I think the multiplier can be negative (see the _with_negative_multiplier tests).

This needs documenting. Speciflcally, for the ISD::VSCALE node, if the output is wider than the input, does it zero- or sign-extend the input? (Or to put it another way, does it do an unsigned extending multiply or a signed extending multiply?)

I'm not sure it's allowed to have a different type.

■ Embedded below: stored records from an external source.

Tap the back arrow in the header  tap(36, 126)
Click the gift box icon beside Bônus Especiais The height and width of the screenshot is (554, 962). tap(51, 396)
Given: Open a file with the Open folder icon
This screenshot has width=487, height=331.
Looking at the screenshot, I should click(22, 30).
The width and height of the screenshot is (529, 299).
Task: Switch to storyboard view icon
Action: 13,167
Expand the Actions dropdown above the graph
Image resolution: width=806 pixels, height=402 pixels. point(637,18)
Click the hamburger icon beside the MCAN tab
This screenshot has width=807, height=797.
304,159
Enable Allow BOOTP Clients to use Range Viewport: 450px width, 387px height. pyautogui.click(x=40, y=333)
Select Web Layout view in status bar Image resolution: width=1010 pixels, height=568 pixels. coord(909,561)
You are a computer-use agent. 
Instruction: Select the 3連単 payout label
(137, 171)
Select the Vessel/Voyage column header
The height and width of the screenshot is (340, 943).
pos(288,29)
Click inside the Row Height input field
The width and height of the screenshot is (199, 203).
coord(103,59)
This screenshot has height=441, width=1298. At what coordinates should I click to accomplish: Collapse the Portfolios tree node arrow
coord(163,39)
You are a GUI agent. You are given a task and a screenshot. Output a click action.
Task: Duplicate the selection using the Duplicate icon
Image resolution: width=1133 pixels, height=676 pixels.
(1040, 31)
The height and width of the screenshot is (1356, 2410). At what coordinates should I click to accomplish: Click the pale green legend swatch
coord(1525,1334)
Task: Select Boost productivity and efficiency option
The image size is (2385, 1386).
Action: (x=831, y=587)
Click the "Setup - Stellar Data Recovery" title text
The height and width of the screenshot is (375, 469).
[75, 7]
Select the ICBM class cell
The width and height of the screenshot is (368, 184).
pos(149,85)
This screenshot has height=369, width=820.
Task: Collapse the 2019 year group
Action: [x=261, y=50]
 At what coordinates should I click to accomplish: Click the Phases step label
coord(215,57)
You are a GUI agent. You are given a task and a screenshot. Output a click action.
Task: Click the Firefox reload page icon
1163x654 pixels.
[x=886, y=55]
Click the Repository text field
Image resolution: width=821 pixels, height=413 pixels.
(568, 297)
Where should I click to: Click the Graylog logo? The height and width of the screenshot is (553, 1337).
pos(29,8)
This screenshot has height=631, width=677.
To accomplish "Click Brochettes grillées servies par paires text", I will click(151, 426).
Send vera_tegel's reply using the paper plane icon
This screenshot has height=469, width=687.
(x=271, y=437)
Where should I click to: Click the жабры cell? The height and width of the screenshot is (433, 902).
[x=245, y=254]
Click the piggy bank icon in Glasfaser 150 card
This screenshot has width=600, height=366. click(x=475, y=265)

In tablegen it is using SDTIntUnaryOp which requires the input and output types to match.

craig.topper commandeered this revision.May 25 2023, 11:32 AM
craig.topper added a reviewer: compnerd.

I'm going to take this over and finish it.

Use smul_ov instead of trying to size for the worst case.

nikic added a subscriber: nikic.May 26 2023, 12:43 AM
nikic added inline comments.
llvm/lib/CodeGen/SelectionDAG/SelectionDAG.cpp
3130

Can this whole block be reduced to something like this?

const Function &F = getMachineFunction().getFunction();
const APInt &Multiplier = Op.getConstantOperandAPInt(0);
Known = getVScaleConstantRange(&F, BitWidth).mul(Multiplier).toKnownBits();

Use ConstantRange.

nikic accepted this revision.May 26 2023, 9:55 AM

LGTM

This revision is now accepted and ready to land.May 26 2023, 9:55 AM
This revision was automatically updated to reflect the committed changes.